The decline tracked the commission cycle. Tone worsened around quota checkpoints and quarter-ends, and a clear step down landed alongside the April Q1 quota miss. A pattern that moves with the comp calendar points at a structural cause - the incentive design - rather than at individual managers or reps.

SentiTrack scores tone on the email between the two groups and never stores the bodies or subjects, only the score and metadata. The signal was aggregate and surfaced months before it would have shown up in attrition or pipeline quality.

Sentiment by relationship

Monthly sentiment over 14 months. The Sales-Management line falls from 6.8 to a 4.5 trough in June, then recovers to 7.7, while within-team Sales tone dips only from 7.0 to 6.1 and back to 7.4, and the company average drifts from 6.5 to 7.2. Markers flag the April Q1 quota miss, the June board approval, the July go-live of the new commission model, and the record quarter in November.

Trust recovered — then so did margin

Dual-axis view of Sales-Management sentiment against operating margin.

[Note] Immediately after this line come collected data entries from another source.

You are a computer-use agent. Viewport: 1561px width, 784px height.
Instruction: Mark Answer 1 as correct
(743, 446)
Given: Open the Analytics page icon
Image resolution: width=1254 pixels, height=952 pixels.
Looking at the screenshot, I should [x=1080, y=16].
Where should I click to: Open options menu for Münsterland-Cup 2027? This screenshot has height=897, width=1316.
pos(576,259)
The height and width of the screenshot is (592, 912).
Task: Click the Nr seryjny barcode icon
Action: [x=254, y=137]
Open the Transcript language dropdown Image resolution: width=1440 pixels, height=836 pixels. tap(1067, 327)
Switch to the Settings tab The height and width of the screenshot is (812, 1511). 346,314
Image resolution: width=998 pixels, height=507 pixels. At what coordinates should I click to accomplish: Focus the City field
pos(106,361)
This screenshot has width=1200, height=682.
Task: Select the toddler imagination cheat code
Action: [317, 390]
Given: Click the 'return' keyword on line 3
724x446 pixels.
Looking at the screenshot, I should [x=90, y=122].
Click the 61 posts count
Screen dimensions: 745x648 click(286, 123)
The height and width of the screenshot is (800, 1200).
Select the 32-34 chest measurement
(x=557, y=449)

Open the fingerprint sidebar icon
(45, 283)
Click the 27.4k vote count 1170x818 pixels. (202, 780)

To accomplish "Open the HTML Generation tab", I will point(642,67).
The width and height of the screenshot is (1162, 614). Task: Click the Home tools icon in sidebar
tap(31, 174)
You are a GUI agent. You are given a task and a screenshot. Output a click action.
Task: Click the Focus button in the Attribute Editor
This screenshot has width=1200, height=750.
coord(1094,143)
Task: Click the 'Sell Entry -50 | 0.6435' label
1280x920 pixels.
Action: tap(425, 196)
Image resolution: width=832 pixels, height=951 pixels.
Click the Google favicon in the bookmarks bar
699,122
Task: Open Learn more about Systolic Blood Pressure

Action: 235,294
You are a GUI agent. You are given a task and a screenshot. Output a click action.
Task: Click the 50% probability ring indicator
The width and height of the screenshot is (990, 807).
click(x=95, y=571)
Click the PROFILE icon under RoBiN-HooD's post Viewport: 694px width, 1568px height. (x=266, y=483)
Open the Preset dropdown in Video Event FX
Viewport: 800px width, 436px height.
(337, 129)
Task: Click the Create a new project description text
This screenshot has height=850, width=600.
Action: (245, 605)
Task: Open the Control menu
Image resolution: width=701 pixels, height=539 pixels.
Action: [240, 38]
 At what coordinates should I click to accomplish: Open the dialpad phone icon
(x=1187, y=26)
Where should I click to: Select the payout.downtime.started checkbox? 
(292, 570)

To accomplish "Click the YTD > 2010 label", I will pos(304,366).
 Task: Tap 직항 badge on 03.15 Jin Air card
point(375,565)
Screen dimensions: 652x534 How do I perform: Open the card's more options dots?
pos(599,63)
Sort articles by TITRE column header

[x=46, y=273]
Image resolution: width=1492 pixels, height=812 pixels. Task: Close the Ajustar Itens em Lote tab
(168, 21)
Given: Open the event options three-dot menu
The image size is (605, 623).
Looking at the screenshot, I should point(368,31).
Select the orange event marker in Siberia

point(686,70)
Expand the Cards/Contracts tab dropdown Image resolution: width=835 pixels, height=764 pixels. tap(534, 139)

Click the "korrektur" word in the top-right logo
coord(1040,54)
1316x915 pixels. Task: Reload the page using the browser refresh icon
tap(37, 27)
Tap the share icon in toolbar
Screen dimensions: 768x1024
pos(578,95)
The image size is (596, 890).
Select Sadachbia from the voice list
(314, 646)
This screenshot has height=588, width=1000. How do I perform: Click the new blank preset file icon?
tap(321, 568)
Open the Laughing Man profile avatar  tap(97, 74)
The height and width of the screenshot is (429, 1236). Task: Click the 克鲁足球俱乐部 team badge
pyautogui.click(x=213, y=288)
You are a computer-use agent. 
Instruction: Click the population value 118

As tone recovers through H2 after the July plan change, operating margin tracks upward from 9% to 18%, roughly doubling - the two move together rather than independently, though margin reflects the commission redesign and lower attrition, not the sentiment score itself.

Fix the structure, not the people

The data reframed the conversation. Rather than coaching managers harder or replacing reps, leadership treated the tone decline as evidence that the commission plan was pricing collaboration as a personal loss.

In June the board approved a redesigned commission model. It kept the individual upside reps relied on, then added team-attainment, mentoring, and strategic-account components so that supporting a teammate or protecting a smaller account paid rather than penalized.

The new model went live in July, at the start of Q3. Leadership then watched SentiTrack's timeline as an early read on whether the change was landing, ahead of the quarterly financials.

Tone recovered, and margin moved with it

Sales-management sentiment turned the month the new plan went live, rising from the 4.5 June trough to 5.4 in August, 6.8 in October, and 7.7 by the following February - a 3.2-point recovery into warm, constructive territory and above where the half began. Within-team sales tone rose in parallel to 7.4.

The shift was not confined to the tone line. Over the same H2 window, operating margin roughly doubled from 9% to 18% as attrition fell and deals closed cleaner, and November marked the best quarter on record. SentiTrack surfaced the signal and tracked the recovery; the commission redesign did the work.

The friction had been hard to see precisely because the lagging financials looked fine. Reading tone gave Brightwave a structural diagnosis a quarter or two before the P&L would have forced the issue.

Revenue looked on plan, so on paper nothing was wrong. The tone line told us the commission plan was making collaboration cost reps money, and once we fixed the structure, the sentiment recovered and the margin moved with it.
VP of Revenue Operations · Brightwave Software
What this shows
  • Outcome metrics lag relationships: Brightwave's revenue read on plan through H1 while sales-management tone fell 2.3 points, so the friction never showed in a financial KPI.
  • Tone that tracks the comp cycle is a structural signal, not a personnel one - it pointed at the commission design, not at individual managers or reps.
  • Trust is not soft: as sentiment recovered 3.2 points in H2, operating margin roughly doubled from 9% to 18% and Q4 was the best quarter on record.